Toni Preckwinkle, Cook County board president, proposed the tax as a way to raise $74 million to help reduce a $174 million budget gap, the Cook County Executive Budget Recommendation report detailed.
Similar taxes have been passed in other large cities in the U.S. such as Berkeley, California and Philadelphia, Pennsylvania. Officials typically add the tax in the hope of fighting health issues such as obesity and diabetes, but Baumer said she disagrees with that strategy.
“The government likes to step in because we are [becoming] a 'babysitter' government and they want to make sure we don't cross that little line of what may be unhealthful for us,” she said.
Baumer said people should have the right to drink soda, people should have the right to make soda and the people growing corn should have a right to made it into corn syrup if that's what they want to do. It's okay for the government to give advice, Baumer said, but the minute the government tries to force it, people inevitably want to do the opposite. “You can't force people into a belief, you just can't,” Baumer said. “I, as a consumer, should have a choice about what I want to put in my body.”
Taxing soda, fruit-flavored drinks and energy drinks isn't going to make people healthier and it isn't going to make them change their daily habits, Baumer said. People do not stop driving on a road just because the government increases the toll it and if the government starts taxing clothes people don't stop wearing them. If beverages are taxed they will not stop drinking them, she said. Eventually, it will just become “the cost” of the product and people will pay it.

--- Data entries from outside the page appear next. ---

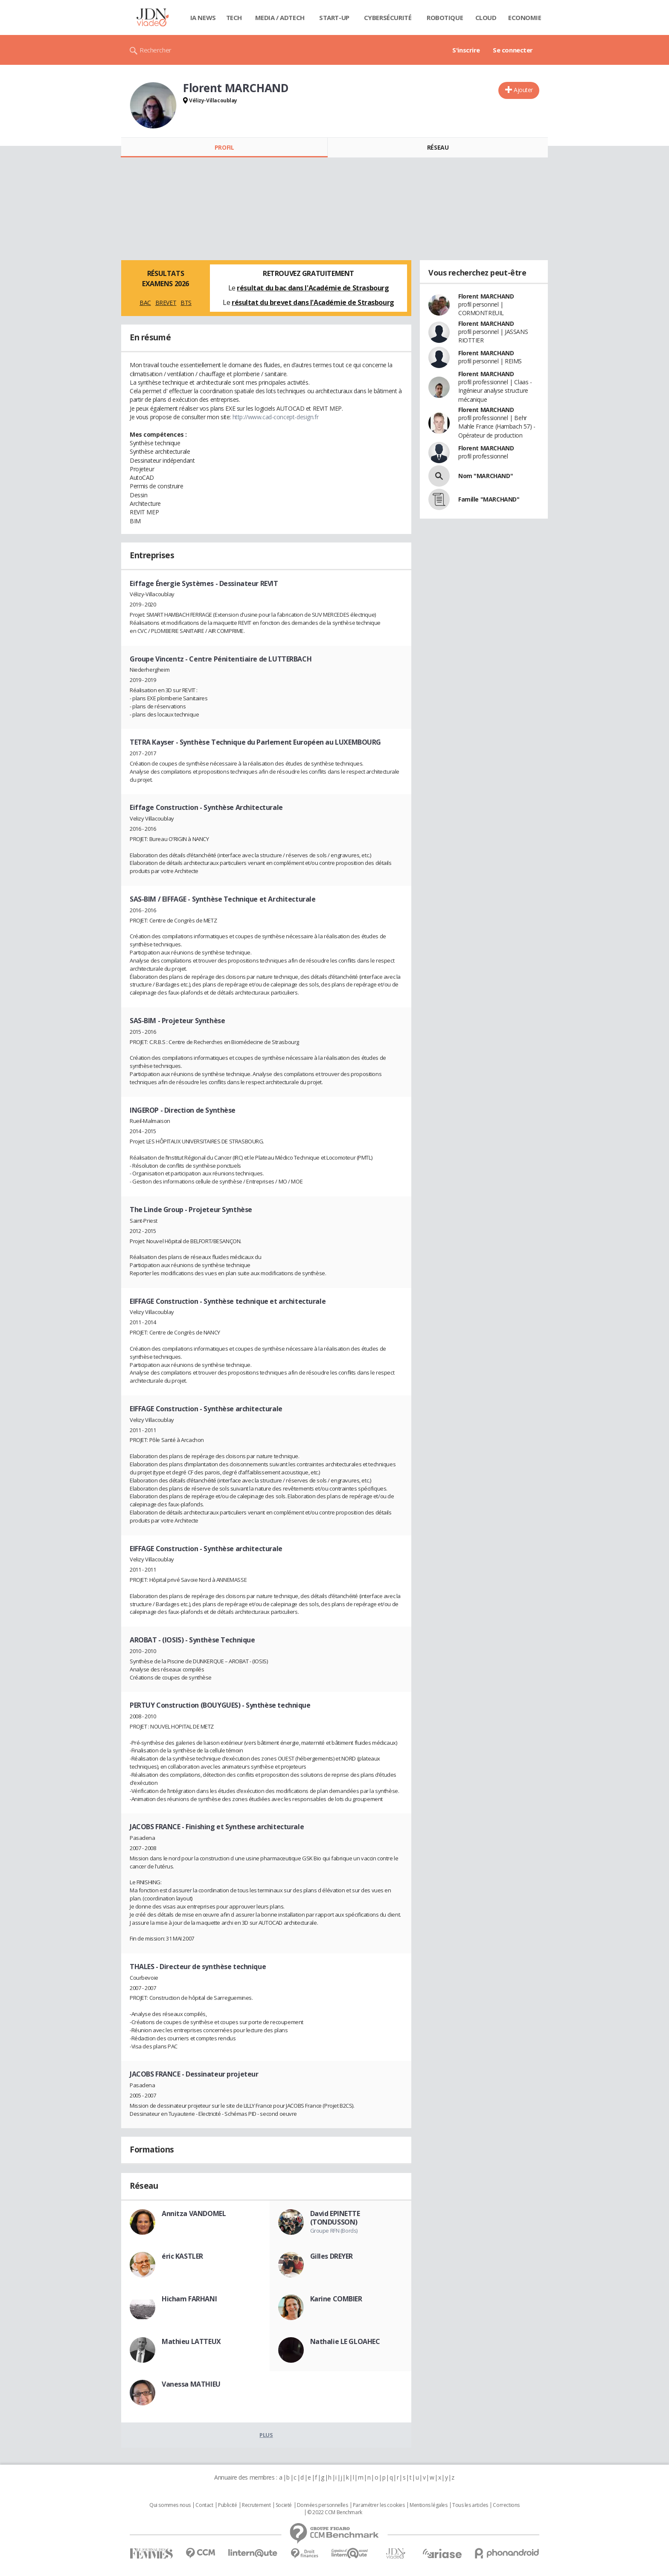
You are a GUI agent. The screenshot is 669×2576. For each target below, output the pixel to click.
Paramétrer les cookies (379, 2505)
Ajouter (523, 90)
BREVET (165, 303)
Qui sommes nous (170, 2505)
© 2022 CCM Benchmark (334, 2512)
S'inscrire (466, 50)
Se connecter (513, 50)
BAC (145, 303)
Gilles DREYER (331, 2256)
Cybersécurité (388, 17)
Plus (266, 2435)
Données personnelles (322, 2505)
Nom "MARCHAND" (485, 476)
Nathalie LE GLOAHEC (345, 2341)
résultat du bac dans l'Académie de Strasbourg (313, 288)
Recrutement (256, 2505)
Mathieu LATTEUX (191, 2341)
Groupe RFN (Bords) (334, 2230)
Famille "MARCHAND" (488, 499)
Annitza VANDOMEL (194, 2213)
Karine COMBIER (336, 2298)
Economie (524, 17)
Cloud (486, 17)
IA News (203, 17)
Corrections (506, 2505)
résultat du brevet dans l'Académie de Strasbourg (313, 302)
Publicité (227, 2505)
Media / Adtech (280, 17)
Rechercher (156, 50)
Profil (224, 147)
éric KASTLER (182, 2256)
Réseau (437, 147)
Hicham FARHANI (189, 2298)
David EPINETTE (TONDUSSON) (335, 2218)
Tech (234, 17)
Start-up (334, 17)
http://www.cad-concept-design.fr (276, 417)
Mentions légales (428, 2505)
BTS (186, 303)
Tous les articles (470, 2505)
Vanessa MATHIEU (191, 2384)
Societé (284, 2505)
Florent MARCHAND (486, 296)
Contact (204, 2505)
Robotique (445, 17)
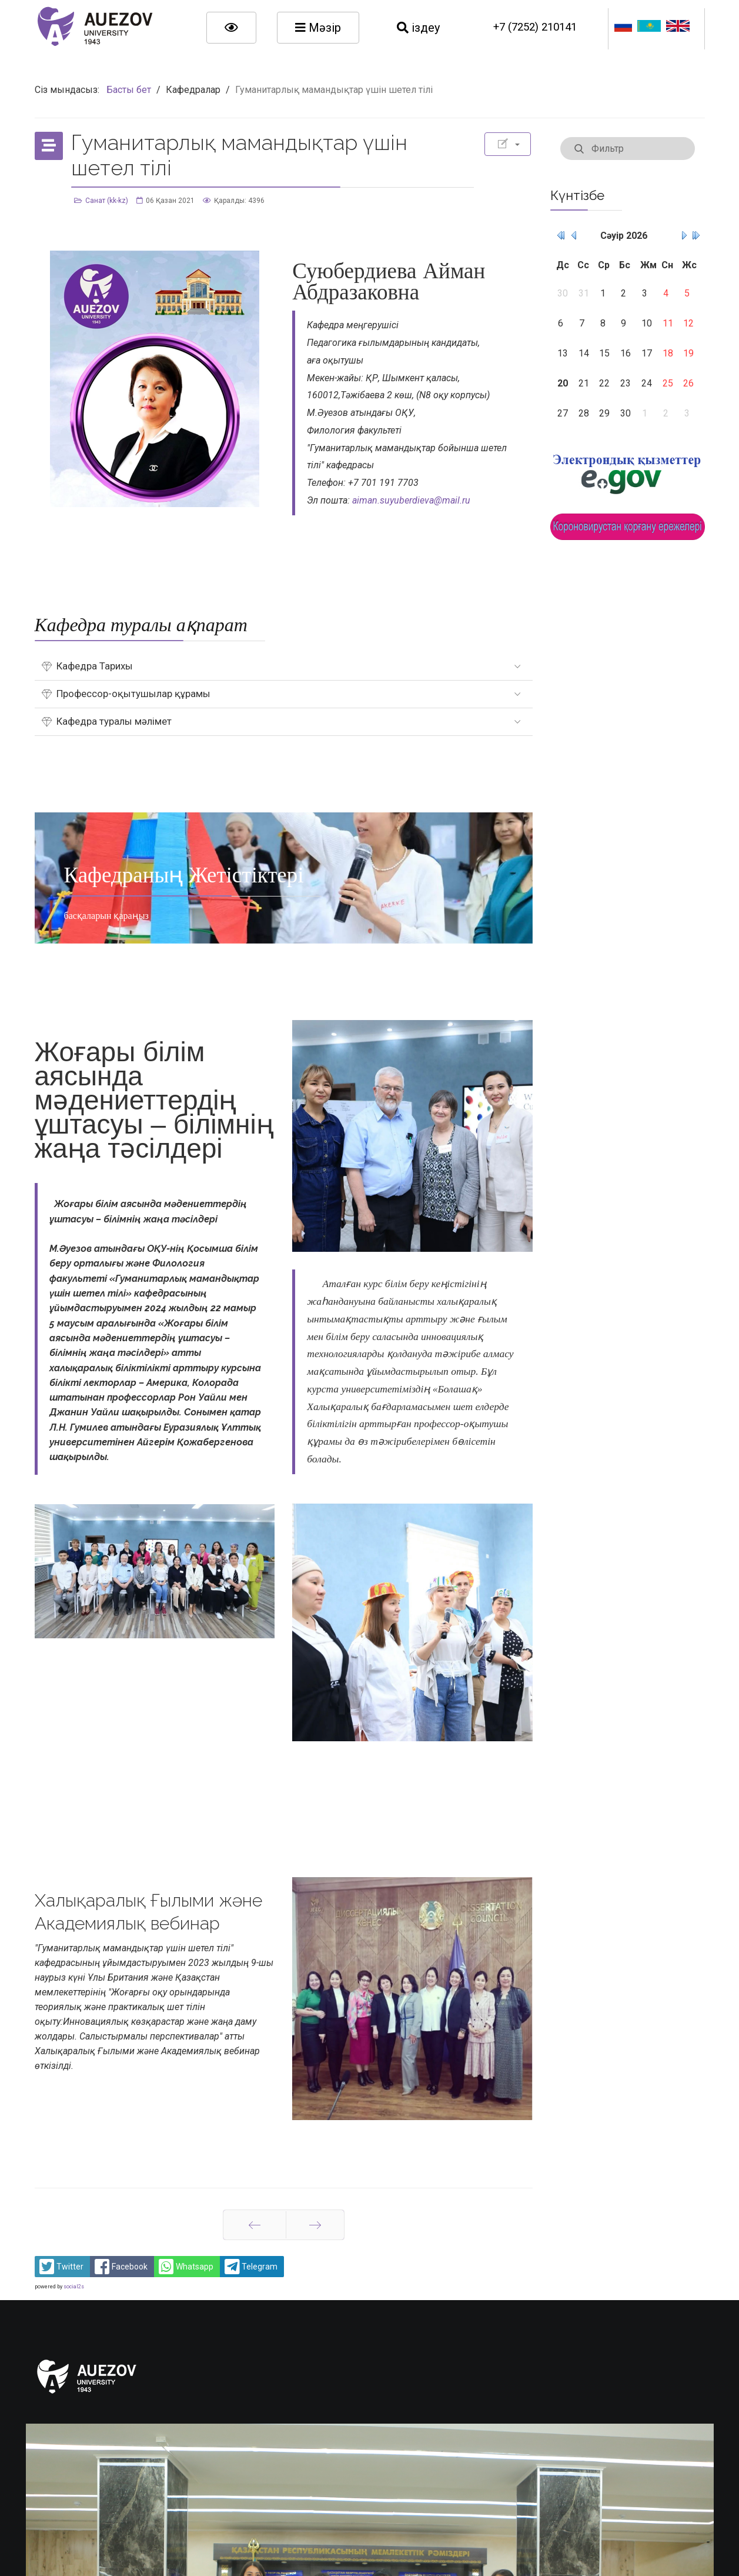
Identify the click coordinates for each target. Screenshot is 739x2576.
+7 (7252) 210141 (535, 27)
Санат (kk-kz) (106, 200)
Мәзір (318, 28)
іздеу (418, 28)
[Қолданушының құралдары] (507, 144)
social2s (73, 2287)
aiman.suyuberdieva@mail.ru (411, 500)
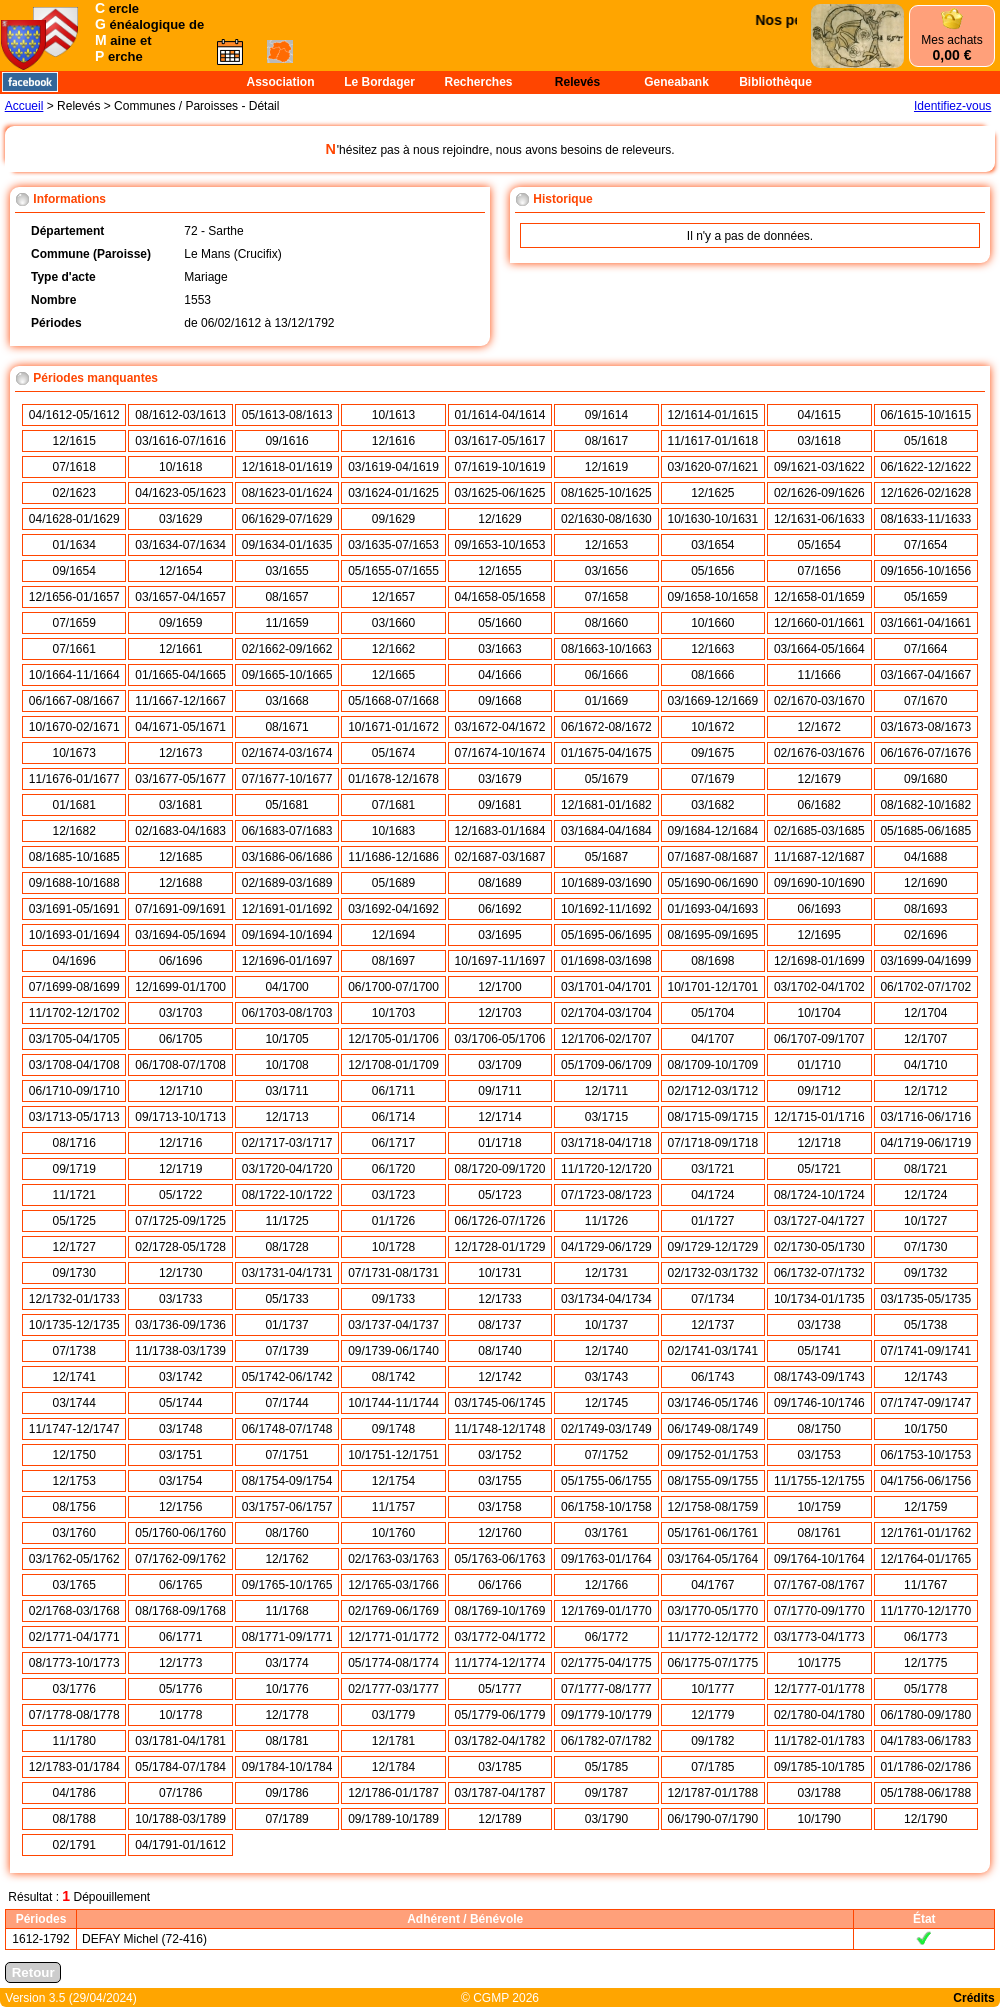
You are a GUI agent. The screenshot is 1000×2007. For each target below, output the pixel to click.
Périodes (41, 1919)
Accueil (24, 106)
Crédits (973, 1998)
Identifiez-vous (952, 106)
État (924, 1919)
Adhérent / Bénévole (465, 1919)
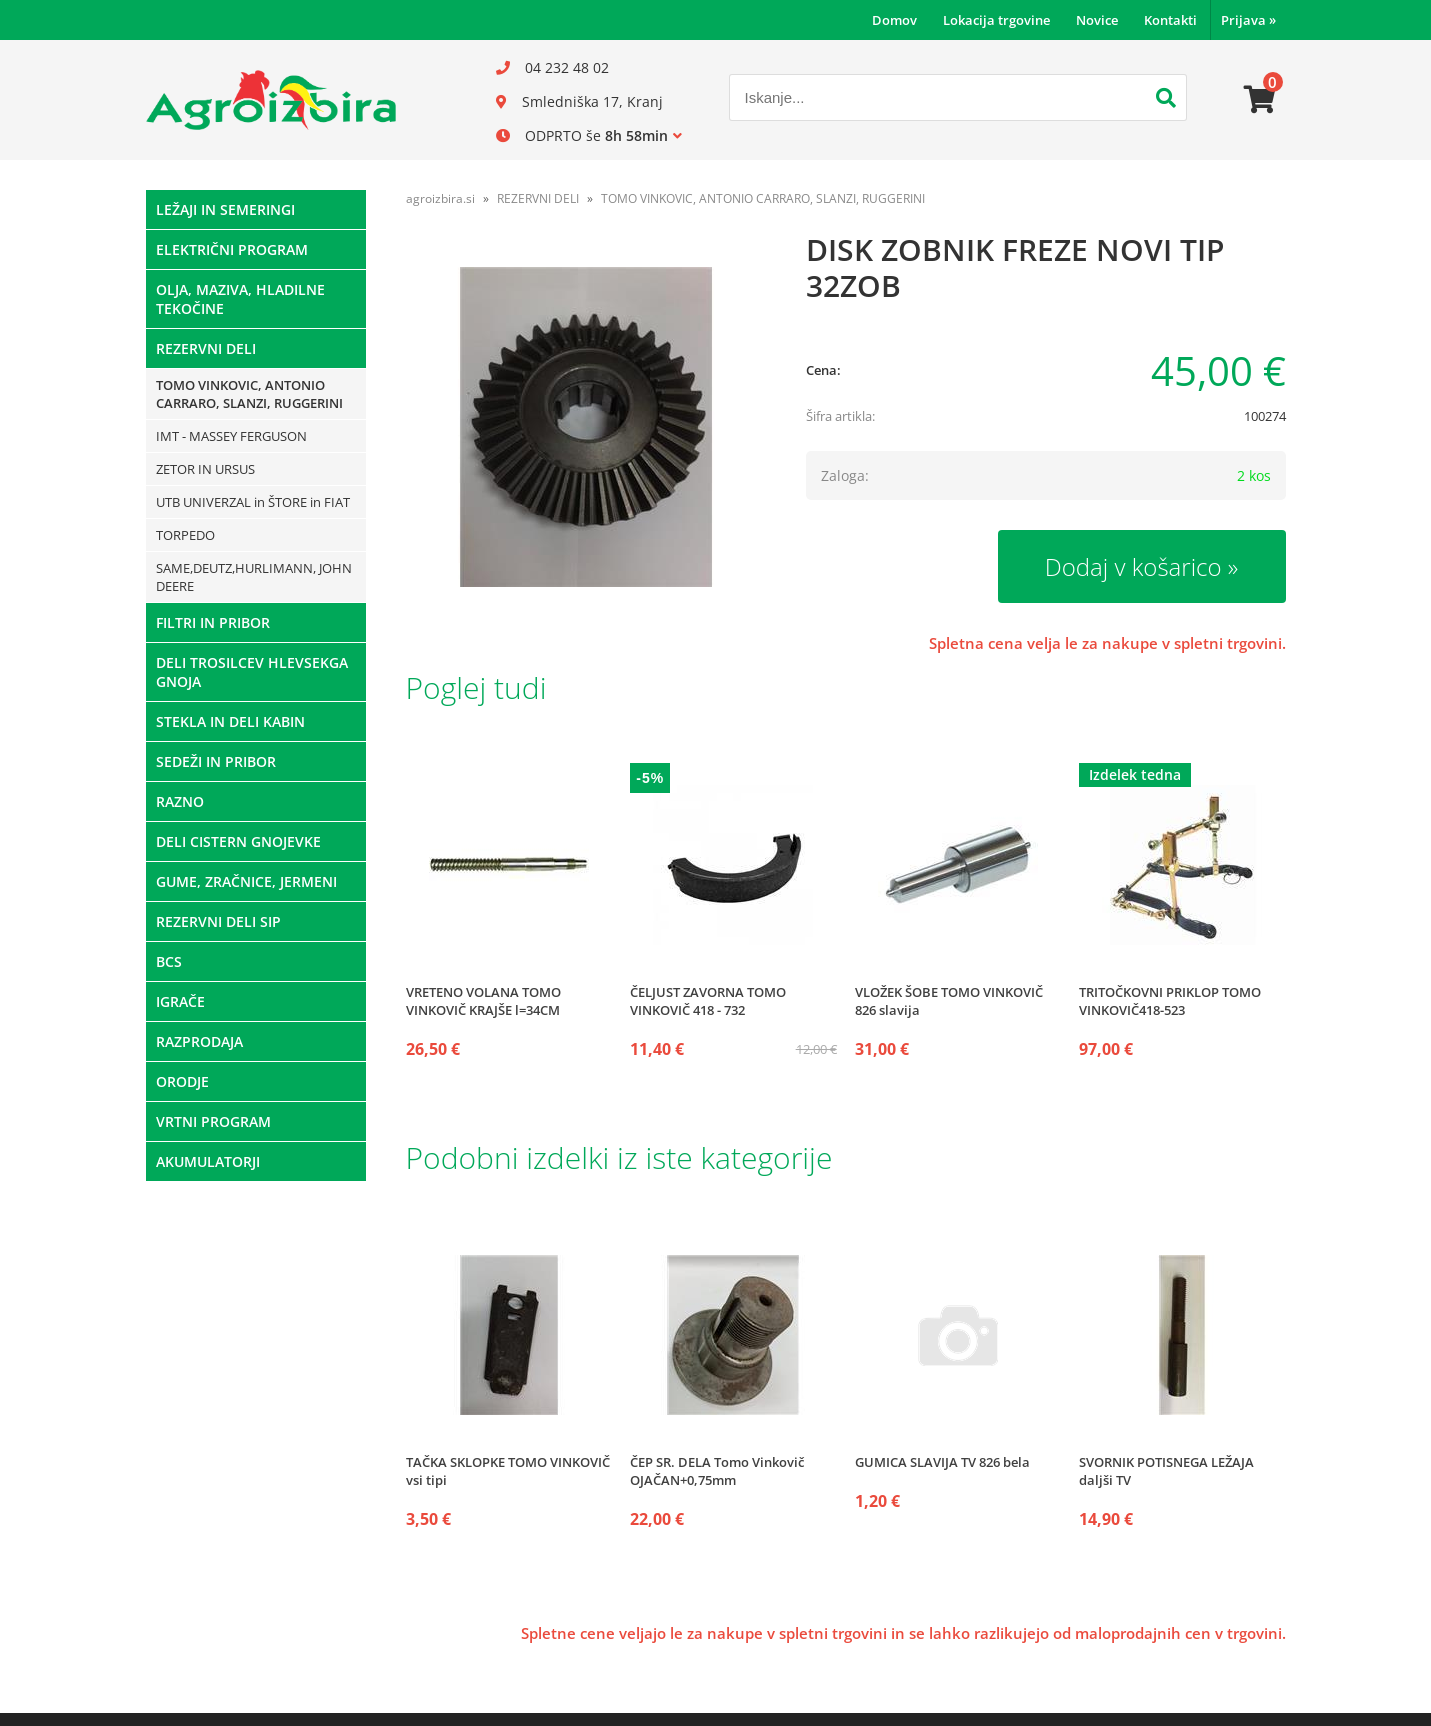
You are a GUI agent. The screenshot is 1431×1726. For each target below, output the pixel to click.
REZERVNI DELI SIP (218, 921)
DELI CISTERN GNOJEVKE (238, 841)
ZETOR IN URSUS (205, 469)
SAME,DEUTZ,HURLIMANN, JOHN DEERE (254, 577)
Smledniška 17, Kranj (592, 101)
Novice (1097, 20)
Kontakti (1170, 20)
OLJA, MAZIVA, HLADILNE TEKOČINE (240, 299)
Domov (894, 20)
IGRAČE (180, 1001)
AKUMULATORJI (208, 1161)
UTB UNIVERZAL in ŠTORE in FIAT (253, 502)
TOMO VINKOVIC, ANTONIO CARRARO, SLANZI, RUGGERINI (249, 394)
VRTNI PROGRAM (213, 1121)
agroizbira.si (440, 198)
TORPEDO (185, 535)
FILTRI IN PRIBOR (213, 622)
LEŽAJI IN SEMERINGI (225, 209)
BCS (169, 961)
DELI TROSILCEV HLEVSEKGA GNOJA (252, 672)
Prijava (1248, 20)
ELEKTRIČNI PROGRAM (232, 249)
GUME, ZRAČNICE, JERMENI (246, 881)
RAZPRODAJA (199, 1041)
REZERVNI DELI (206, 348)
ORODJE (182, 1081)
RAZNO (180, 801)
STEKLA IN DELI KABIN (230, 721)
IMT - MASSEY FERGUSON (231, 436)
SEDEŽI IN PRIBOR (216, 761)
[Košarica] (1260, 100)
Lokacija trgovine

If the government was going to tax a beverage it would make more sense to tax alcohol, Baumer said, because alcohol is much more destructive to families. One person drinking and driving can kill multiple people, she said, but the alcohol lobby group is much stronger than the soda lobby group.
If people are using their own money they have the right to buy soft drinks or sweetened cereals or any other product they like, Baumer said. When it comes to government money, such as the Supplemental Nutrition Assistance Program (SNAP), it makes sense to restrict the purchases to healthy foods and drinks, she said. The program's purpose is to provide nutrition.
The sweetened beverage tax would not include 100 percent juice drinks.